| CHALLENGE |
Copy out the passage about the divers of Bower Cave below, word for word.

TWENTY THOUSAND YEARS IN A CAVE

 

Jon Lindbergh's sang‑froid. overcame the dangers of Bower Cave, but two young naval reservists of Macon, Georgia, were not so lucky. Lieutenant Murray Anderson and electronics man Donald Gerue began free diving in 1954. By this time the do‑it‑yourself craze had reached diving apparatus and Anderson built his own fifty dollar lung from a surplus Air Force oxygen demand regulator. The aviation regulator was designed for breathing in very low pressures of the substratosphere, not in the rapidly increasing pressures of the water. Nonetheless, hundreds of these regulators were built into diving lungs from plans in home workshop magazines. Several died wearing them. Gerue used a manufactured compressed‑air lung, which provided a breathing supply for a half hour in shallow water.

| MATERIAL PROVIDED |
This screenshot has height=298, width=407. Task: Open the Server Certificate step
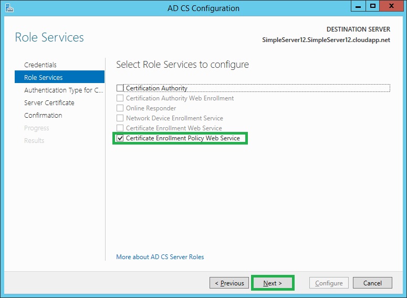pyautogui.click(x=49, y=102)
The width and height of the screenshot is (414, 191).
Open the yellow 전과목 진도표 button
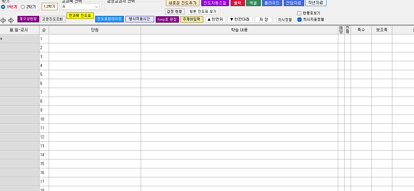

| EXPECTED OUTPUT |
TWENTY THOUSAND YEARS IN A CAVE

 

Jon Lindbergh's sang‑froid. overcame the dangers of Bower Cave, but two young naval reservists of Macon, Georgia, were not so lucky. Lieutenant Murray Anderson and electronics man Donald Gerue began free diving in 1954. By this time the do‑it‑yourself craze had reached diving apparatus and Anderson built his own fifty dollar lung from a surplus Air Force oxygen demand regulator. The aviation regulator was designed for breathing in very low pressures of the substratosphere, not in the rapidly increasing pressures of the water. Nonetheless, hundreds of these regulators were built into diving lungs from plans in home workshop magazines. Several died wearing them. Gerue used a manufactured compressed‑air lung, which provided a breathing supply for a half hour in shallow water.